Jan. 18, 2011
CONTACT: K.E. Schwab
SRU professor receives Fulbright Scholar grant
SLIPPERY ROCK, Pa. - Christopher Kreiser, assistant professor of English at Slippery Rock University, has been awarded a Fulbright Scholar grant to lecture and offer consultation at the Universidad de Cartagena in Cartagena, Colombia, during spring semester.
The Fulbright Program is the flagship international educational exchange program sponsored by the U.S. government and is designed to increase mutual understanding. It is administered by the U.S. Department of State and is named for the late J. William Fulbright, a U.S. senator from Arkansas who long supported establishment of an international exchange program.
Kreiser said Colombia recently initiated a national program to improve student understanding of English.

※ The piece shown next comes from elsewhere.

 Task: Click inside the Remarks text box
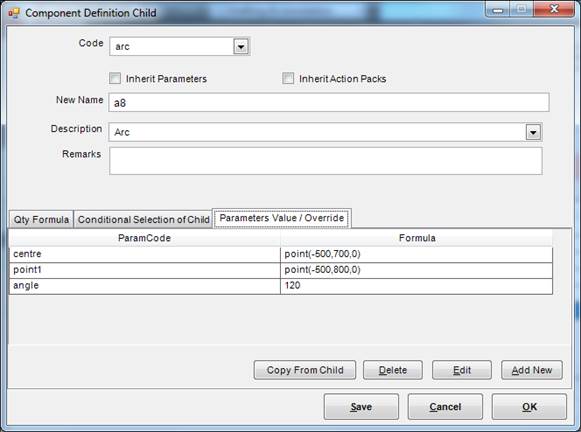click(x=326, y=161)
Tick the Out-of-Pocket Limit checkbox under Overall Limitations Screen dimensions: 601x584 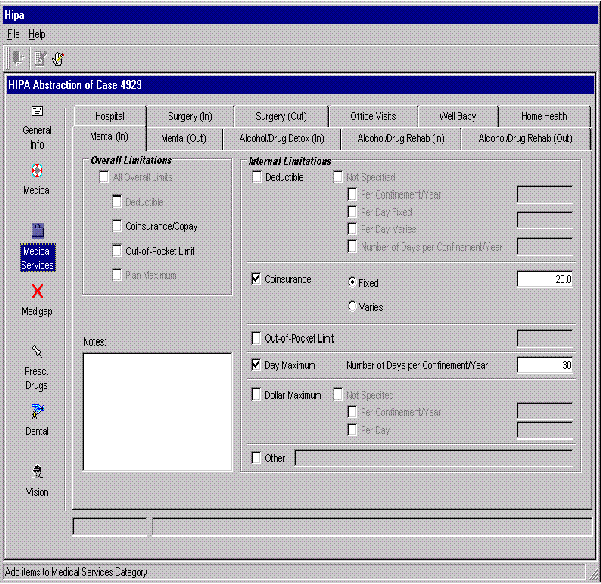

He will be involved in that program at the University of Cartagena. “I will teach an upper-level undergraduate course in ‘Discourse Studies,’” he said. The Fulbright program requires participants to write a report and to deliver public lectures on their observations when they return.
“Colombia is undertaking a program that every graduating student be able to communicate in English, so that will certainly be part of my teaching along with work in helping develop a department of modern languages in English,” he said.
Kreiser, who joined the SRU faculty in 2003, will also conduct independent research and offer curricular consultation within the Programa Nacionalde Bilingüismo initiative at Cartagena.
He is one of approximately 1,100 U.S. faculty and professionals who will travel abroad through the Fulbright U.S. Scholar Program in 2010-2011.
“The timing was perfect,” Kreiser said. “My wife, Melissa Teodoro, in the dance department, is doing research in Colombia during spring semester under a Pennsylvania State System of Higher Education grant, so we were able to rent an apartment and will be able to visit with family who live in Bogotá. We have an adopted daughter from Colombia and are in the process of adopting another, so they will have a chance to meet their extended family in Colombia.” Teodoro’s research will involve Afro-Colombia and carnival dance styles. She is an assistant professor of dance at SRU.